__Work request 1__:
From the palliative care text, extract word for word the passage from "A life-limiting illness is" up to and including "your family members.".
__Work request 2__:
In the palliative care text, who is always in control of decisions about health, medical treatment, or well-being?
__Work request 3__:
Carry on the text about palliative care from the point where it ends.

__Excerpt__:

== Segment start ==

What is palliative care?
Palliative Care is an approach to care that helps people with a life-limiting illness to have the best possible quality of life. It is available for everyone – of any age, race, culture, background, and religion. Palliative care aims to prevent and treat serious health-related suffering that may occur because of the medical condition or its treatment.
A life-limiting illness is an illness that can’t be cured. You may hear this type of illness called ‘life-threatening’ or ‘terminal’. People might also use the terms ‘progressive’ (gets worse over time) or ‘advanced’ (is at a serious stage) to describe these illnesses. Examples of life-limiting illnesses include:
- Advanced stage cancer
- End-stage organ failure – e.g. heart failure, renal failure, liver failure
- End-stage dementia
- Acute traumatic brain injury
- Patients with multiple organ failure
When having palliative care, the patient and their family are always in control of decisions about their health, medical treatment, or well-being.
Depending on your needs, palliative care may include:
- Medicine and other therapies to help relieve pain and other symptoms.
- Support for your family members.
- Help to meet your spiritual, religious, or cultural needs.
- Help and equipment to live comfortably at home where possible.
When is palliative care applicable?
Palliative care can be used at any time in your illness, not just for people who are near the end of life. If there are difficult-to-control symptoms (e.g., difficult pain, nausea, breathlessness, itch) then palliative care may be able to help. Having palliative care does not mean there is no hope, you have ‘given up’ or your families don’t care. Palliative care is given alongside your usual medical treatments and there is always something that we can do to make our patients feel better.
What is end-of-life care?
End-of-life care involves treatment, care, and support for people who are nearing the end of their life and is an important part of palliative care. End-of-life care is for people who are thought to be in the last year of life, but this timeframe can be difficult to predict. Some people might only receive end-of-life care in their last weeks or days.

== Segment end ==

__Information__:
== Segment start ==

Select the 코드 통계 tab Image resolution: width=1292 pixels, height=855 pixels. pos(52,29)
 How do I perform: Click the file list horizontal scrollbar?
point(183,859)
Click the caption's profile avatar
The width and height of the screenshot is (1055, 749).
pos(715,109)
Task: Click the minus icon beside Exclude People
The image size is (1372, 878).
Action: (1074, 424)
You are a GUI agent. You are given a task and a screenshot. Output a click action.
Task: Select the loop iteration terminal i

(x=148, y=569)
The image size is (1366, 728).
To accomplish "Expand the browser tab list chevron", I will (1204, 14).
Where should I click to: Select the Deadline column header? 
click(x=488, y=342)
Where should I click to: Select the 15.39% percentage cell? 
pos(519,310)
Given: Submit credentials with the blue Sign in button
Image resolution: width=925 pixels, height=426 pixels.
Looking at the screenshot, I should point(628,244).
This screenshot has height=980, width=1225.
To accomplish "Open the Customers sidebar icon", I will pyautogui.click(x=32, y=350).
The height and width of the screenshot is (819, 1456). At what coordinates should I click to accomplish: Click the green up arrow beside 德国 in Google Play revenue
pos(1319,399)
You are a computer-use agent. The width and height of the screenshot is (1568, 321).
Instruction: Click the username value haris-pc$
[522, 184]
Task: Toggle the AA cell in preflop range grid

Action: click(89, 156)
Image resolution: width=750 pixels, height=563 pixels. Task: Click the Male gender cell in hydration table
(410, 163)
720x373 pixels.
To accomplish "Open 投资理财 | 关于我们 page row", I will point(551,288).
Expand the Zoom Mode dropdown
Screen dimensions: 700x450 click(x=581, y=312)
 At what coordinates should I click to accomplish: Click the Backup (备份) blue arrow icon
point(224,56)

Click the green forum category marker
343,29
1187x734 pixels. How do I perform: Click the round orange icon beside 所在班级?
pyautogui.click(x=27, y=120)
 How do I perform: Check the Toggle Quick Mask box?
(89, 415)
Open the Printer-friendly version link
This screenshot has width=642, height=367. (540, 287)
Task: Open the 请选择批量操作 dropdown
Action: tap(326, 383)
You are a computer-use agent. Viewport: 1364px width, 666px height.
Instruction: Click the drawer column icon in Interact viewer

== Segment end ==

__Exercise output 1__:
A life-limiting illness is an illness that can’t be cured. You may hear this type of illness called ‘life-threatening’ or ‘terminal’. People might also use the terms ‘progressive’ (gets worse over time) or ‘advanced’ (is at a serious stage) to describe these illnesses. Examples of life-limiting illnesses include:
- Advanced stage cancer
- End-stage organ failure – e.g. heart failure, renal failure, liver failure
- End-stage dementia
- Acute traumatic brain injury
- Patients with multiple organ failure
When having palliative care, the patient and their family are always in control of decisions about their health, medical treatment, or well-being.
Depending on your needs, palliative care may include:
- Medicine and other therapies to help relieve pain and other symptoms.
- Support for your family members.

__Exercise output 2__:
The patient and their family.

__Exercise output 3__:
End-of-life care aims to help you to live as comfortably as possible in the time you have left. It involves managing physical symptoms and getting emotional support for you and your family and friends. You might need more of this type of care towards the end of your life.
End-of-life care also involves talking to you and your family and friends about what to expect towards the end of your life. The people looking after you will talk to you about your needs and wishes, and make sure they consider what you want in the care they provide.
Where can I receive palliative care?
Depending on your needs and other requirements, you may receive palliative care at home, in a hospital, or in other care facilities. Many patients can be seen in the outpatient clinic but sometimes admission to the inpatient unit is required to optimize your symptoms, typically 1 to 2 weeks, before returning home.
It may be important for some patients and families to spend as much time as possible at home. In this case, we will work together with you to try and make this possible. We will work with your primary medical team and home care teams to try and facilitate care at home wherever possible.
Where can I see the palliative care team?
The palliative care team is based primarily at Burjeel Medical City in Mohamed Bin Zayed City, Abu Dhabi but clinics are also held at Burjeel Hospital Abu Dhabi and Burjeel Specialty Hospital in Sharjah.